Another area of Severine's expertise includes thermometry, and she has published work on the proper use of thermometers. Severine is also completing her Doctorate in Nursing Practice.

In her personal life, Severine trains for and runs in marathons to honor one of her three sons, Ben, whom she lost to brain cancer at the age of 22. Severine began a scholarship fund and, each year, donates money raised from her runs to a senior baseball player in memory of her son's love of the sport.

Dorcas McLaughlin, Ph.D.
Dorcas McLaughlin
Dorcas McLaughlin, Ph.D.
McLaughlin coordinates SLU's accelerated psychiatric/mental health nursing course. She also teaches courses in communication in health care and family violence. In 1999, she developed an Action Methods Classroom where she used creative teaching-learning strategies based on psychodrama theory to prepare students for nursing practice.

McLaughlin's research interests include the study of posttraumatic stress disorder, intimate partner violence, and action methods. One of her most recent action method research endeavors involved examining the use of therapeutic letters to promote student reflection.

In addition to her commitment to teaching, McLaughlin maintains a private practice as a psychotherapist and psychodramatist. She is also an advisory board member of Woman's Place, a drop-in center for women who have experienced domestic violence.

Lee Smith, D.N.Sc.
Lee Smith
Lee Smith, DN.Sc.
Smith teaches public health nursing at the undergraduate level, family nursing at the master's level and research methods to doctoral students. Prior to becoming an educator, Smith spent 16 years as a public health nurse serving primarily maternal-child populations. The clinical wisdom she gained as a public health nurse has shaped her approach to teaching, where she emphasizes the importance of the public health nursing maxim "begin with people as they are and the situation as it is."

◆ **RECORD SET**:
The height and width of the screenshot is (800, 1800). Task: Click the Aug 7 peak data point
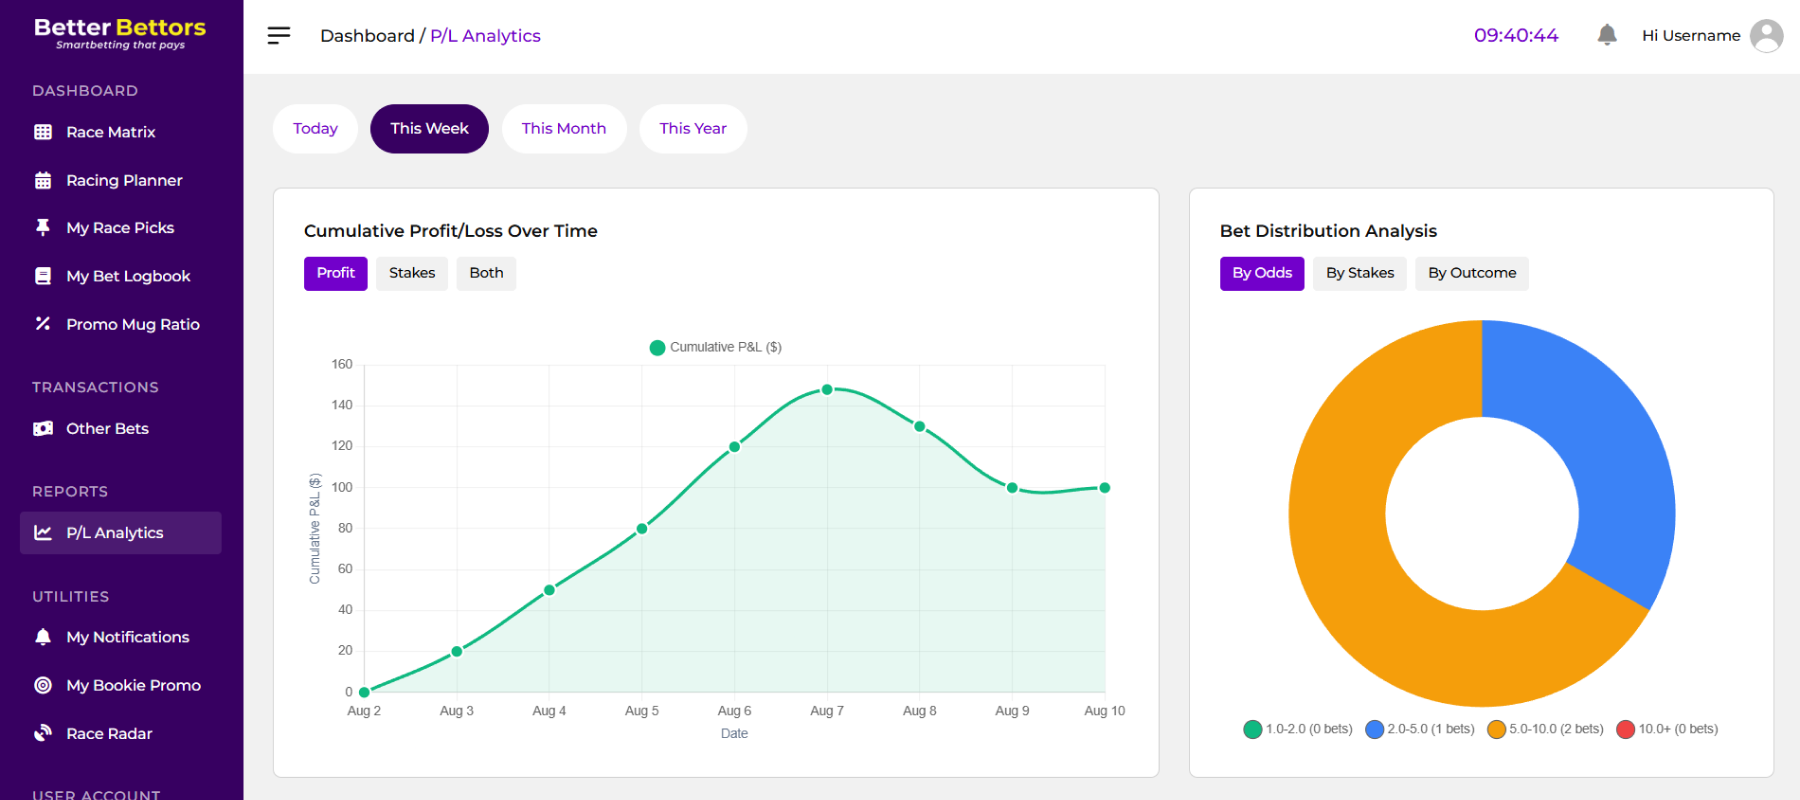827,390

* * *

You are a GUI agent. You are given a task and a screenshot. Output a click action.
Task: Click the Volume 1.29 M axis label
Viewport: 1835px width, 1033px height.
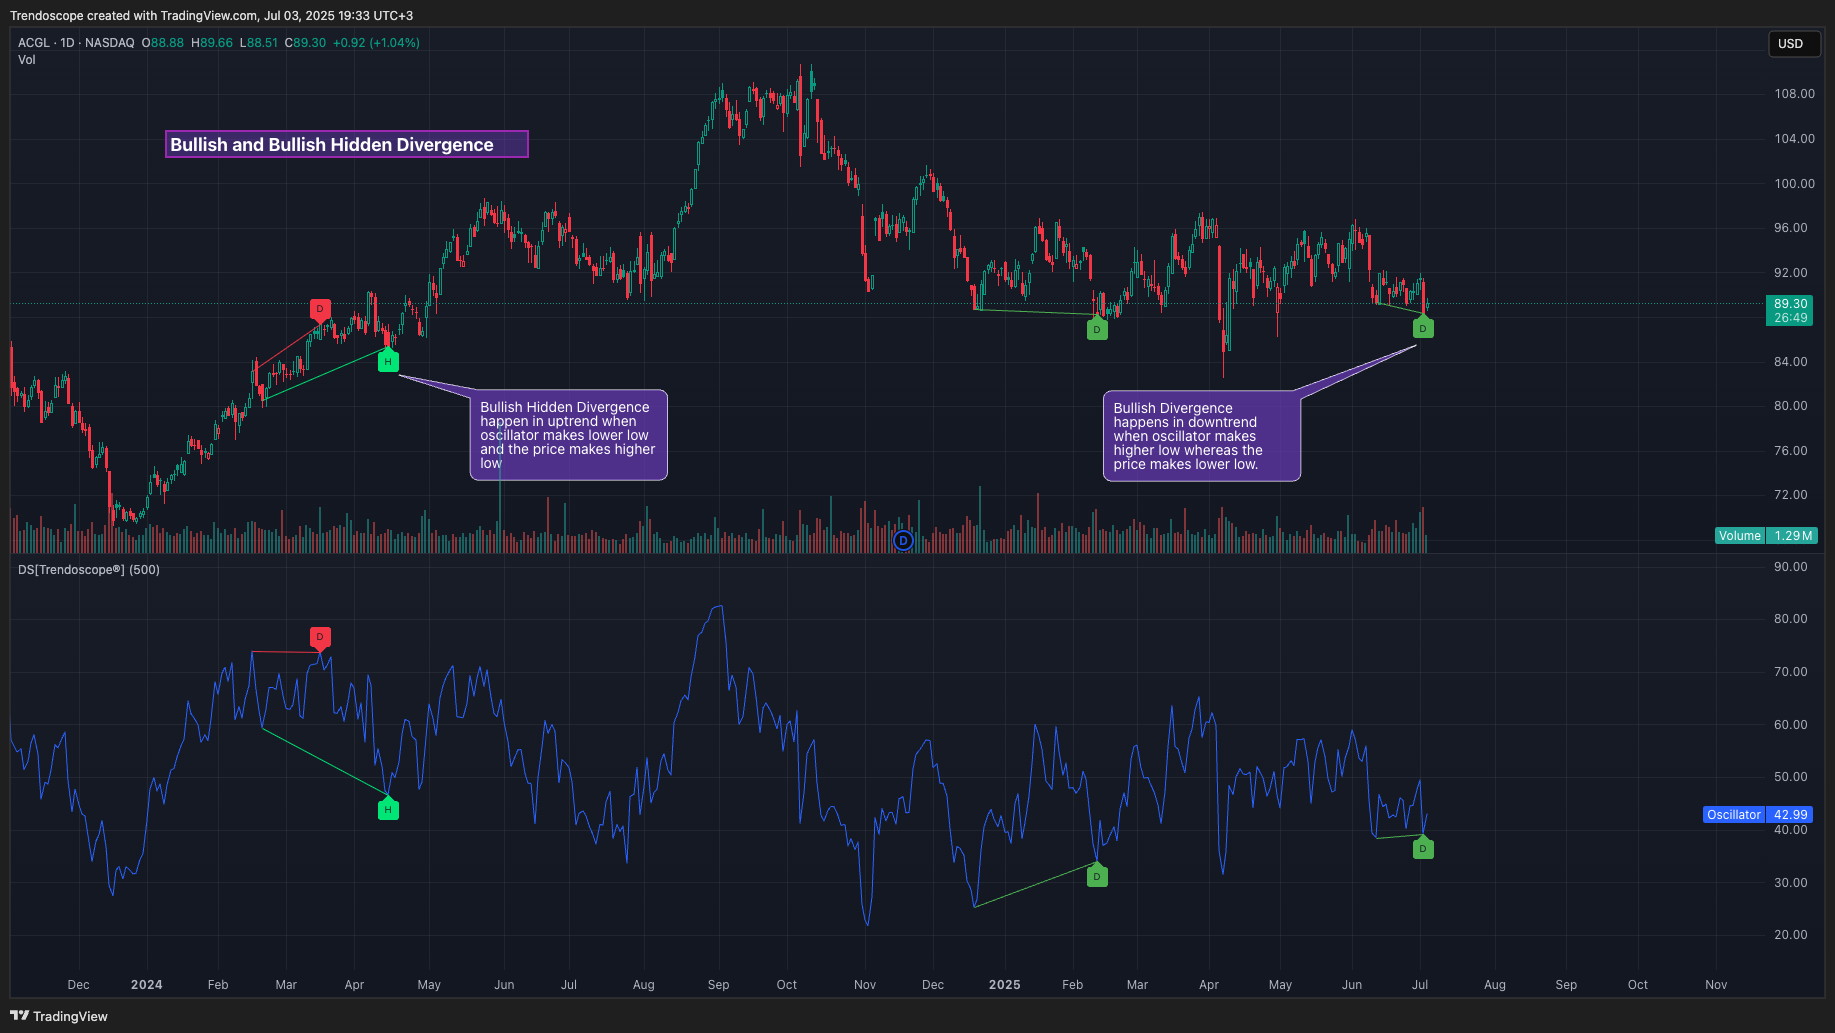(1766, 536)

--

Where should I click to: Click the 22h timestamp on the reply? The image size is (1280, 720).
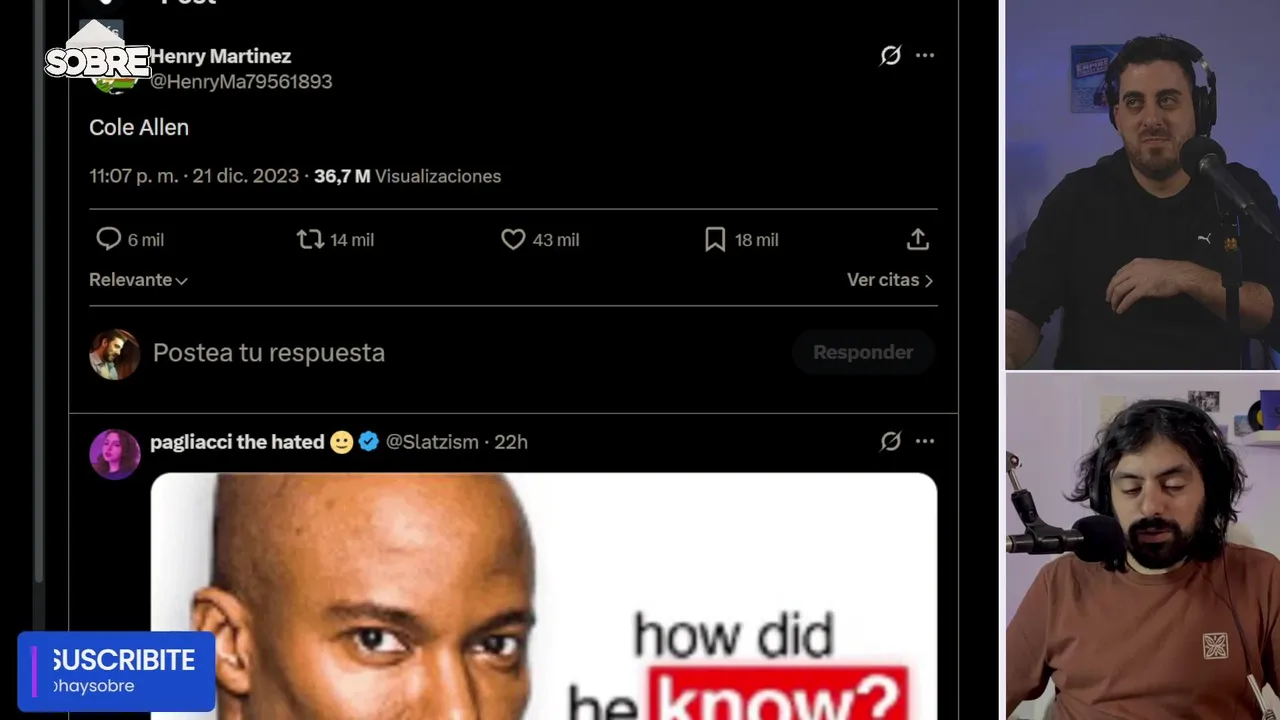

◆ **EXERCISE DIRECTIONS**: Reproduce verbatim the passage of the nursing faculty profiles that begins with "McLaughlin coordinates SLU's" and ends with "Lee Smith, D.N.Sc.". The entries have no connection to the nursing faculty profiles.

◆ **EXERCISE RESULT**:
McLaughlin coordinates SLU's accelerated psychiatric/mental health nursing course. She also teaches courses in communication in health care and family violence. In 1999, she developed an Action Methods Classroom where she used creative teaching-learning strategies based on psychodrama theory to prepare students for nursing practice.

McLaughlin's research interests include the study of posttraumatic stress disorder, intimate partner violence, and action methods. One of her most recent action method research endeavors involved examining the use of therapeutic letters to promote student reflection.

In addition to her commitment to teaching, McLaughlin maintains a private practice as a psychotherapist and psychodramatist. She is also an advisory board member of Woman's Place, a drop-in center for women who have experienced domestic violence.

Lee Smith, D.N.Sc.